Event from patient 103 visit 130744:
	- Code: 00069153041
	- Table: None
	- Vocabulary: NDC
	- Timestamp: 2019-08-12 00:00:00
	- event_type: PRESCRIPTIONS
	- dosage: 250mg


# Understanding the Patient Class in PyHealth

## Patient Class

The `Patient` class in PyHealth represents an individual patient with their associated clinical data.

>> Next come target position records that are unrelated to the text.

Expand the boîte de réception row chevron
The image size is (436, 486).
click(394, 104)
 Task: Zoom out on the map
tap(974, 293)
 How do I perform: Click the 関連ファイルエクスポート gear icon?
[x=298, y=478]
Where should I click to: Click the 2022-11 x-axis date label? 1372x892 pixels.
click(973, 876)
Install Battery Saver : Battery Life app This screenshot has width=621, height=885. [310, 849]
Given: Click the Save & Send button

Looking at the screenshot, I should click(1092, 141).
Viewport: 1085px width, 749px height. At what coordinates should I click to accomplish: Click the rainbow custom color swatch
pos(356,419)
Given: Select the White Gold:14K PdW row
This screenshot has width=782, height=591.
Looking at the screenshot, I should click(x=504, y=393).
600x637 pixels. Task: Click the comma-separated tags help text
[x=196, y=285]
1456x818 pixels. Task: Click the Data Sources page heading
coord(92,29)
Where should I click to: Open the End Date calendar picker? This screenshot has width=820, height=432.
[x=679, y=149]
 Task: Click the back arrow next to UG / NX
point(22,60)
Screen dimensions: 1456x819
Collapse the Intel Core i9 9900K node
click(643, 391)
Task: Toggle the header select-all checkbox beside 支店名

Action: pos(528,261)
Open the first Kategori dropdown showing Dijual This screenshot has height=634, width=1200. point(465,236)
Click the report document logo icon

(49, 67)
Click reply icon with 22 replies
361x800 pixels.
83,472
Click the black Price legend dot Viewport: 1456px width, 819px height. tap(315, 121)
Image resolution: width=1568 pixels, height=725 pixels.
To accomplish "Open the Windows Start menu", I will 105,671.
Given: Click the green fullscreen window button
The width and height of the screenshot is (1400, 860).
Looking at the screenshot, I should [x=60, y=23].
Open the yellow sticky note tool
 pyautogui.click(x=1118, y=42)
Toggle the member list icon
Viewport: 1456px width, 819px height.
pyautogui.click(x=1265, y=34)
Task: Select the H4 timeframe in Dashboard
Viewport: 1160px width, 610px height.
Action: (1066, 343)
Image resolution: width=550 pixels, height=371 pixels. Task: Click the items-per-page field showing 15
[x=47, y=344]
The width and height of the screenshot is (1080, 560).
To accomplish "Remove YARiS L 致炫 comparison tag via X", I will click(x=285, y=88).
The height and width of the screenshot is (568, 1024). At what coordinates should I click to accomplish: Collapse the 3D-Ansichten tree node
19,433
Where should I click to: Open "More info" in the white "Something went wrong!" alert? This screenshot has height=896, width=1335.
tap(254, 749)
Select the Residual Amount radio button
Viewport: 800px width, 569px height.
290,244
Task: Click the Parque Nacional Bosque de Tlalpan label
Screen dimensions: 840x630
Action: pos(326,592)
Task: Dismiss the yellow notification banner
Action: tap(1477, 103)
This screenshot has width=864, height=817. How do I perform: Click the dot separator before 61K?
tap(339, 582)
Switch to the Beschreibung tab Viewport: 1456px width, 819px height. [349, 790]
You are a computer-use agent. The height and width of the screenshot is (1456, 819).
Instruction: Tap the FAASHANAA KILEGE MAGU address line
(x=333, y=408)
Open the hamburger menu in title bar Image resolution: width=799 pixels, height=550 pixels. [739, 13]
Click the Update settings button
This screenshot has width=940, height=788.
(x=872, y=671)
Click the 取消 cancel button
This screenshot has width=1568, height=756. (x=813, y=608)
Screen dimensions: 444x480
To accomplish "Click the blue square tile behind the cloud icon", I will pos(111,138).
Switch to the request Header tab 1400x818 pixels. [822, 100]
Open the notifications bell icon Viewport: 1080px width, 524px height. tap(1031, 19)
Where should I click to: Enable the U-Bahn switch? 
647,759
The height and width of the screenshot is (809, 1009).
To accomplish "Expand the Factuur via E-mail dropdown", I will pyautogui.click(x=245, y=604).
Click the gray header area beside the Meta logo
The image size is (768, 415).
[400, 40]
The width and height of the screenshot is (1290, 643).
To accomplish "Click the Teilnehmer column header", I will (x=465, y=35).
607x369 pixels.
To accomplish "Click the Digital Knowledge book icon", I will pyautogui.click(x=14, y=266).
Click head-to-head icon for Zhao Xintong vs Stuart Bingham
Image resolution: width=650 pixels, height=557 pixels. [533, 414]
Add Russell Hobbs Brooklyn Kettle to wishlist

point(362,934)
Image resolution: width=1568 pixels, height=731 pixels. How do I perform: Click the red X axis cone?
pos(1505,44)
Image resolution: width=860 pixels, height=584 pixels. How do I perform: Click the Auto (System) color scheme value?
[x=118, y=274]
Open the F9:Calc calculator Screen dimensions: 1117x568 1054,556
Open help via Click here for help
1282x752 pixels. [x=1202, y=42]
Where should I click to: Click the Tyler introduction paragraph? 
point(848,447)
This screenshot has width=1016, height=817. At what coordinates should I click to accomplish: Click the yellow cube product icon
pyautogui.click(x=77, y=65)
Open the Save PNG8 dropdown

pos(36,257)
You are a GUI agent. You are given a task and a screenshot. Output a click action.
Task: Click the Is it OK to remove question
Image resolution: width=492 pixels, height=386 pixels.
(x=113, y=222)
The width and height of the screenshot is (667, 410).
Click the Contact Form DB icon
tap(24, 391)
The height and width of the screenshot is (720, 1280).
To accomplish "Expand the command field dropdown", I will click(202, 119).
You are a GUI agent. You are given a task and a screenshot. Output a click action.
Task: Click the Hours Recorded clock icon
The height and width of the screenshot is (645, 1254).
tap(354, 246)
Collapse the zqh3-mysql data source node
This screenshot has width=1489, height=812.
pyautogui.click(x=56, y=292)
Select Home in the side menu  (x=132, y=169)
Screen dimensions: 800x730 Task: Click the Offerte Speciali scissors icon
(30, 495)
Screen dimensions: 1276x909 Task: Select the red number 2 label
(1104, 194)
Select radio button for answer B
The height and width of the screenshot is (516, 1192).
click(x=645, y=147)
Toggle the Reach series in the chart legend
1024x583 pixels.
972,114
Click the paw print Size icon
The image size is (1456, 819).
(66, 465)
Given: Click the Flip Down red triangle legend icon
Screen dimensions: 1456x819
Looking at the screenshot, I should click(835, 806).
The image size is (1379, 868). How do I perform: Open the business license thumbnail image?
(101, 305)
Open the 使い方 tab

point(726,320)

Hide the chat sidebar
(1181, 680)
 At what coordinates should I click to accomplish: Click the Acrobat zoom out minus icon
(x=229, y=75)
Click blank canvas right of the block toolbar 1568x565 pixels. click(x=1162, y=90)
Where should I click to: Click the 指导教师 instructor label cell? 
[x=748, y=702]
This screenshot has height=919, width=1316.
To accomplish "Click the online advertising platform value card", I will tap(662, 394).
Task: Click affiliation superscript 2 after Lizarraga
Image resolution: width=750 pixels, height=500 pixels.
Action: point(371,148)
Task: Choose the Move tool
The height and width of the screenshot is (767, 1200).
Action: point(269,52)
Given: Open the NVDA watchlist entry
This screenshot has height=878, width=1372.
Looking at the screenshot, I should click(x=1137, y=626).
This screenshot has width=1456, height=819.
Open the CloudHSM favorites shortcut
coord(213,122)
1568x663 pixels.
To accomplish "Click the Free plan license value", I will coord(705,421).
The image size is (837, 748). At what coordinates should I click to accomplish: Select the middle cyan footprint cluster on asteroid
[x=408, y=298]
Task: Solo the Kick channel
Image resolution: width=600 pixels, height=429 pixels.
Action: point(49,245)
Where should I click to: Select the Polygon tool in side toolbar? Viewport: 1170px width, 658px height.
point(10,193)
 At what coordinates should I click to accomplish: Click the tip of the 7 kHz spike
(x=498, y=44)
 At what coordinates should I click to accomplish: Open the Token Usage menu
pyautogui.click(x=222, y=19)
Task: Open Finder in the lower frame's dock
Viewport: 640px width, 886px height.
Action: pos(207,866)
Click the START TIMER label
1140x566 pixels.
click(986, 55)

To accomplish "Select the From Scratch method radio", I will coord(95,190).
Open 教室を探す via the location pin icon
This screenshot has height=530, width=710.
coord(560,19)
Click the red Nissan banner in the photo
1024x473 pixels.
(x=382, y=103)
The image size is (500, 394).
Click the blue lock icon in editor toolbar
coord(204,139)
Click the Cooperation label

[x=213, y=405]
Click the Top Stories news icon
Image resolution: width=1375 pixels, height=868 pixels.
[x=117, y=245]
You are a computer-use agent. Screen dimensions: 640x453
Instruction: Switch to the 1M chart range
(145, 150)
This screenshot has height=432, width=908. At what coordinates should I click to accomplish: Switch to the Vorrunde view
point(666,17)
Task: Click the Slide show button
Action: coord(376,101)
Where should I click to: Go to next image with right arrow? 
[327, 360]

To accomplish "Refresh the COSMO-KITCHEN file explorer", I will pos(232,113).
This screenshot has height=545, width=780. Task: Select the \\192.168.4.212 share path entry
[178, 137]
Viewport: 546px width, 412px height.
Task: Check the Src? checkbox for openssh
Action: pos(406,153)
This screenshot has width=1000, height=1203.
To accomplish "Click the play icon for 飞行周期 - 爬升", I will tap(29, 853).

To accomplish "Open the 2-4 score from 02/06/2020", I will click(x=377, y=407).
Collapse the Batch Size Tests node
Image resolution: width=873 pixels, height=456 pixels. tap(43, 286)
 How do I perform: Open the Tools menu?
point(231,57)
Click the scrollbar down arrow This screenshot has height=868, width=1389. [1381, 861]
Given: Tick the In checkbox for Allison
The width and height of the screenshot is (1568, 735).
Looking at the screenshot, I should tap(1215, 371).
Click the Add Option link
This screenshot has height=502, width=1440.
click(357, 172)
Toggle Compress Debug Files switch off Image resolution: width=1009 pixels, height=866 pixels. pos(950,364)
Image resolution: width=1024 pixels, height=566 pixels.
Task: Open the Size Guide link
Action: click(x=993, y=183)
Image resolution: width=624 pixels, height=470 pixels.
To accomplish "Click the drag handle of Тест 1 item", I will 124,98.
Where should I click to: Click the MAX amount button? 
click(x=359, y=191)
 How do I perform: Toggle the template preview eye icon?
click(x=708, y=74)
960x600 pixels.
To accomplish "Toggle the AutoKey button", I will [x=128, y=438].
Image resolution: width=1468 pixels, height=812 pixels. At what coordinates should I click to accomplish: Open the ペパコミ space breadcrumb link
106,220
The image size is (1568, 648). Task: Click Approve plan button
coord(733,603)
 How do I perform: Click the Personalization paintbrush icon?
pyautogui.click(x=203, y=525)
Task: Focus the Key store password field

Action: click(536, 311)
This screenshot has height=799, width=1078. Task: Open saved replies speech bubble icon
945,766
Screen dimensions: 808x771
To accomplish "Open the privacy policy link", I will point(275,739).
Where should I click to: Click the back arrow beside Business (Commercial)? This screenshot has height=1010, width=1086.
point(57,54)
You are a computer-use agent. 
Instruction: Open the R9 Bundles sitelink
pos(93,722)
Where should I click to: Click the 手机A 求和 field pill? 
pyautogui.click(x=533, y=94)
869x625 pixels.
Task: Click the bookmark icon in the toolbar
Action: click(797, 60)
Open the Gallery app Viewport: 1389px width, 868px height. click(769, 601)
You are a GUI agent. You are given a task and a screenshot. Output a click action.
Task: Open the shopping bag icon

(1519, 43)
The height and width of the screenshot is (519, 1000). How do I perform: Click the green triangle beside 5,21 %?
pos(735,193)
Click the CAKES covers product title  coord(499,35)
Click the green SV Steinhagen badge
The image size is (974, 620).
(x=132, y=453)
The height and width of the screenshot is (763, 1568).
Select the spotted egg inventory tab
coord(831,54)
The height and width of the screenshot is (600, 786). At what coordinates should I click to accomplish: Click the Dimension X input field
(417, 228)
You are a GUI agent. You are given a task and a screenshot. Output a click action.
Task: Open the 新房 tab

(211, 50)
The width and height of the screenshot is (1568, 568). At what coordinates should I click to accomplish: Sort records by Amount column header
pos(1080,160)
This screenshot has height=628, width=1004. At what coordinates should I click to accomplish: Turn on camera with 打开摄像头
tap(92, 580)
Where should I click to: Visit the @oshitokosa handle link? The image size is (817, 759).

It serves as a container for organizing events and visits related to a single patient.

### Required Arguments

- `patient_id`: str
  - Unique identifier for the patient
  - This is **required** to instantiate a Patient object

### Data Source Argument

- `data_source`: polars.DataFrame
  - DataFrame containing all events related to this patient
  - Contains columns for "patient_id", "event_type", "timestamp", and event-specific attributes

### Methods

#### get_events()

Retrieves events with optional filtering by type and time range:
```
def get_events(
    self,
    event_type: Optional[str] = None,
    start: Optional[datetime] = None,
    end: Optional[datetime] = None,
    filters: Optional[List[tuple]] = None,
    return_df: bool = False
) -> Union[pl.DataFrame, List[Event]]
```

In [45]:
from pyhealth.data import Patient
import polars as pl
from datetime import datetime, timedelta

# Create a Patient object
patient = Patient(
    patient_id="p001",
    data_source=pl.DataFrame({
        "patient_id": ["p001", "p001", "p001"],
        "event_type": ["DIAGNOSES_ICD", "DIAGNOSES_ICD", "PROCEDURES_ICD"],
        "timestamp": [datetime.now(), datetime.now(), datetime.now()],
        "DIAGNOSES_ICD/code": ["428.0", "401.9", None],
        "DIAGNOSES_ICD/vocabulary": ["ICD9CM", "ICD9CM", None],
        "PROCEDURES_ICD/code": [None, None, "39.61"],
        "PROCEDURES_ICD/vocabulary": [None, None, "ICD9CM"]
    })
)

In [39]:
dir(patient)

['__class__',
 '__delattr__',
 '__dict__',
 '__dir__',
 '__doc__',
 '__eq__',
 '__format__',
 '__ge__',
 '__getattribute__',
 '__getitem__',
 '__gt__',
 '__hash__',
 '__init__',
 '__init_subclass__',
 '__le__',
 '__len__',
 '__lt__',
 '__module__',
 '__ne__',
 '__new__',
 '__reduce__',
 '__reduce_ex__',
 '__repr__',
 '__setattr__',
 '__sizeof__',
 '__str__',
 '__subclasshook__',
 '__weakref__',
 'add_event',
 'add_visit',
 'attr_dict',
 'available_tables',
 'birth_datetime',
 'death_datetime',
 'ethnicity',
 'gender',
 'get_visit_by_id',
 'get_visit_by_index',
 'index_to_visit_id',
 'patient_id',
 'visits']

The simple idea around the new PyHealth 2.0 rework is that all data is just an event stream, and that patients are just a grouping mechanism of events within the stream.

In some sense, a dataset can be a list of patients, a patient is just a list of events. In other datasets, there might be no patients, and again just a list of events.

In our existing framework, an event is just a row within a table, a single image inside of an imaging dataset, etc.